I've seen this repeatedly with anime that give the game away with sentence-long titles and plot progression that speedrun past adversity toward the instant gratification of a hero becoming an overpowered demigod thanks to a generic RPG mechanic. Solo Leveling does avoid being a completely generic self-insert power fantasy: Sung exhibits a sliver of his former emotional depth as a do-gooder trying to help his family. Granted, it's buried deep beneath his edgy, eye-roll-inducing bravado, but the show endeavors to plant narrative seeds to elucidate Sung's flattening, with him explicitly expressing concern that he loses his humanity the more he kills monsters and wrongdoers in pursuit of strength. But instead of wrestling with Sung’s inner conflict, the show is more concerned with dedicating most of its time to how raw he looks whenever he squashes his foes.

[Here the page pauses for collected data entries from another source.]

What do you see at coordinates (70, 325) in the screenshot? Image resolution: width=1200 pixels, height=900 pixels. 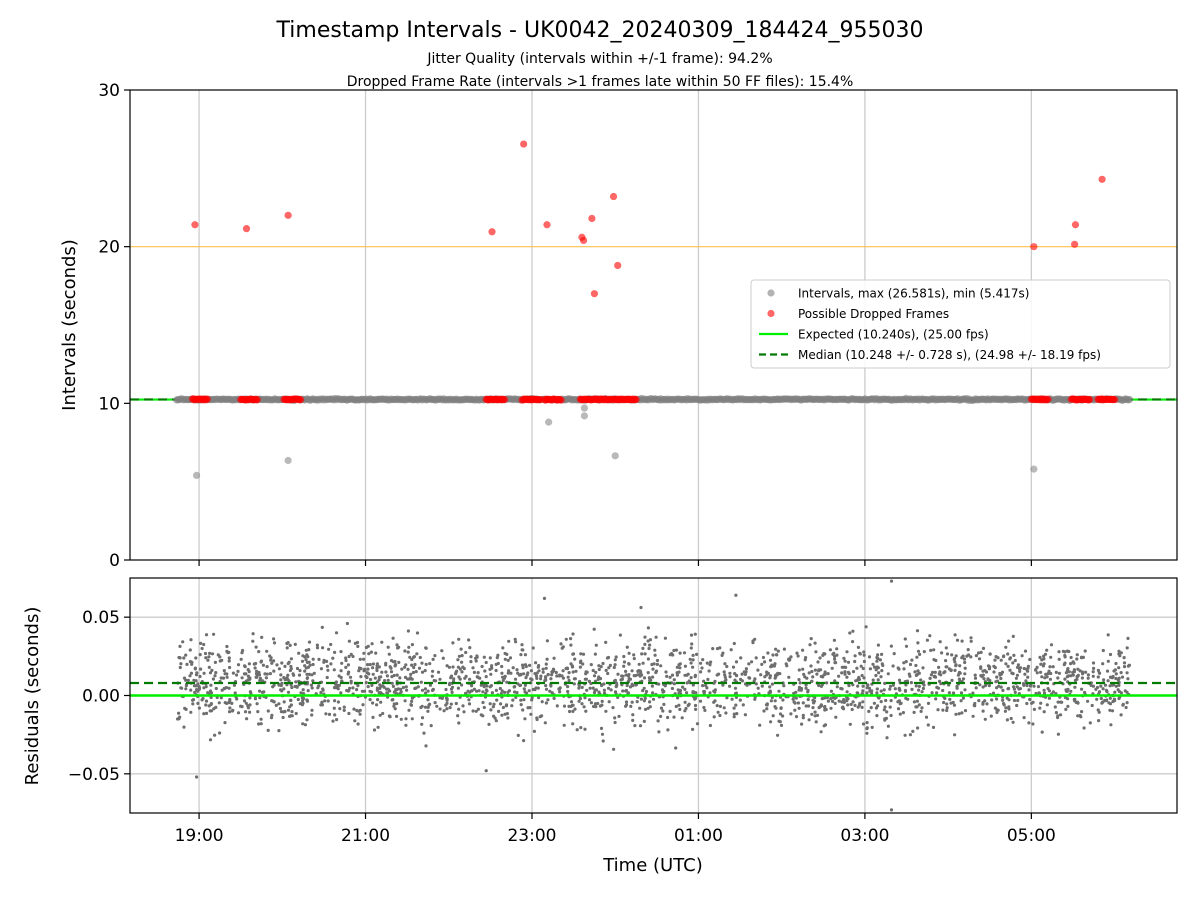 I see `top-ylabel: Intervals (seconds)` at bounding box center [70, 325].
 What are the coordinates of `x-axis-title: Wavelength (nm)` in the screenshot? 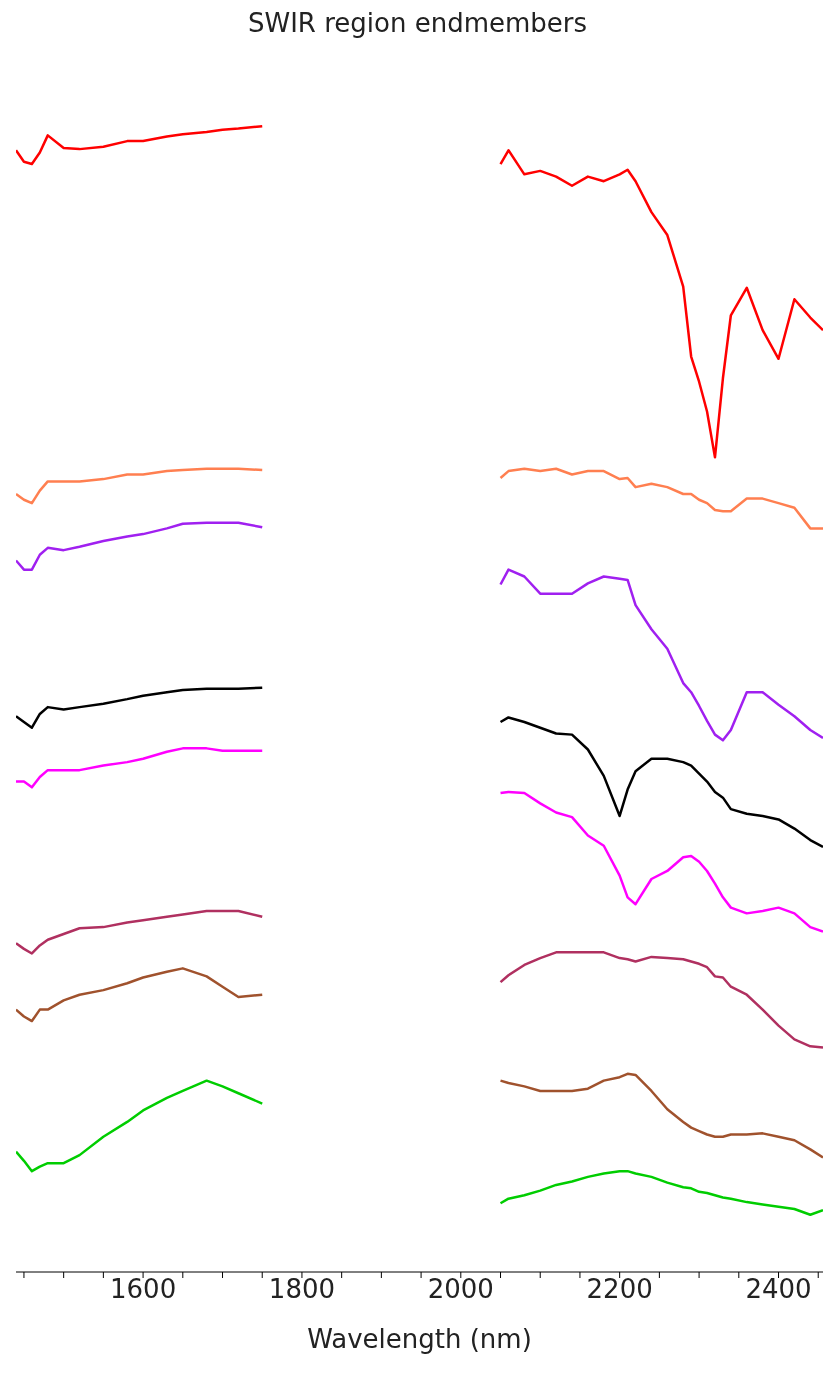 It's located at (420, 1339).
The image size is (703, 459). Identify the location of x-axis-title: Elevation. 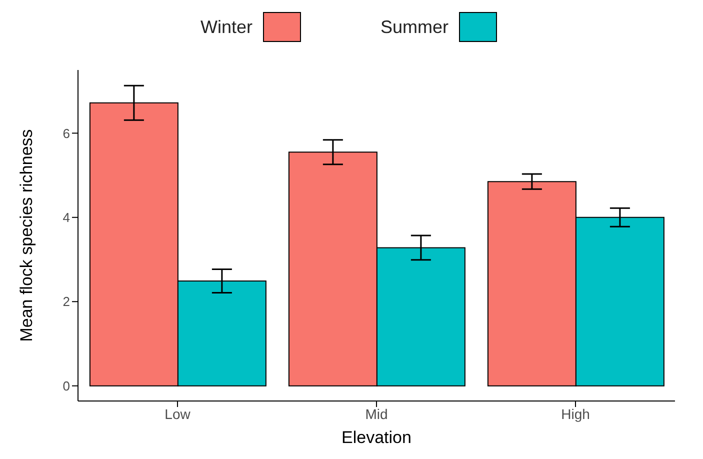
(377, 438).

At first, I assumed my gripes with Solo Leveling stemmed from how it reminded me too much of Sword Art Online. However, that assumption fell apart when I remembered Sword Art Online’s hero won his fights because he pulled exploits and skills out of his ass. In contrast, Solo Leveling shows Sung making conscious decisions and inquiries into his character build — for lack of a better word — so viewers can follow the logic of why he’d win his battles. Perhaps I just hate the concept of a hero leveling up being shorthand for how power fantasy anime creates conflict for heroes. This assumption fell apart, too, when I remembered how much I enjoyed how shows like Shangri-La Frontier’s whole intrigue stemmed from how its hero — a guy who loves finding exploits in broken games — is forced to complete a naked run without armor or items and becomes the series’ LetMeSoloHer.

Except for two instances where Sung had to strategize his way out of defeating over-leveled bosses in bonus quests issued by his enigmatic RPG system, every battle in Solo Leveling thus far has been a foregone conclusion. Whether Sung and his crew are betrayed by guild members or ambushed by ice elves, I never feel that Sung is in danger of losing a fight. Regardless of the posturing of his villains, he is destined to win, which does not make for captivating television, no matter how well-animated its stylish fight scenes are or the passionate performances of its talented voice actors. Because of this trend, the intrigue of bigger mysteries, such as why Solo Leveling’s RPG system is dead set on grooming Sung into a god among men, are on the verge of losing appeal due to the repetitive nature of watching Sung accumulate victories like an anime John Cena.
Whenever I have raised this concern with friends, they say Solo Leveling is "turn-your-brain-off" power fantasy entertainment and that I expect too much from it. Meanwhile, my partner insists that my opinion on Solo Leveling might change once it reaches its “Chimera Ant arc.” I resent being told I can only enjoy something if I don’t think too critically about it, but I will continue with an open mind, waiting for the other shoe to drop and transform the anime into the generational masterpiece its fandom hypes it up to be.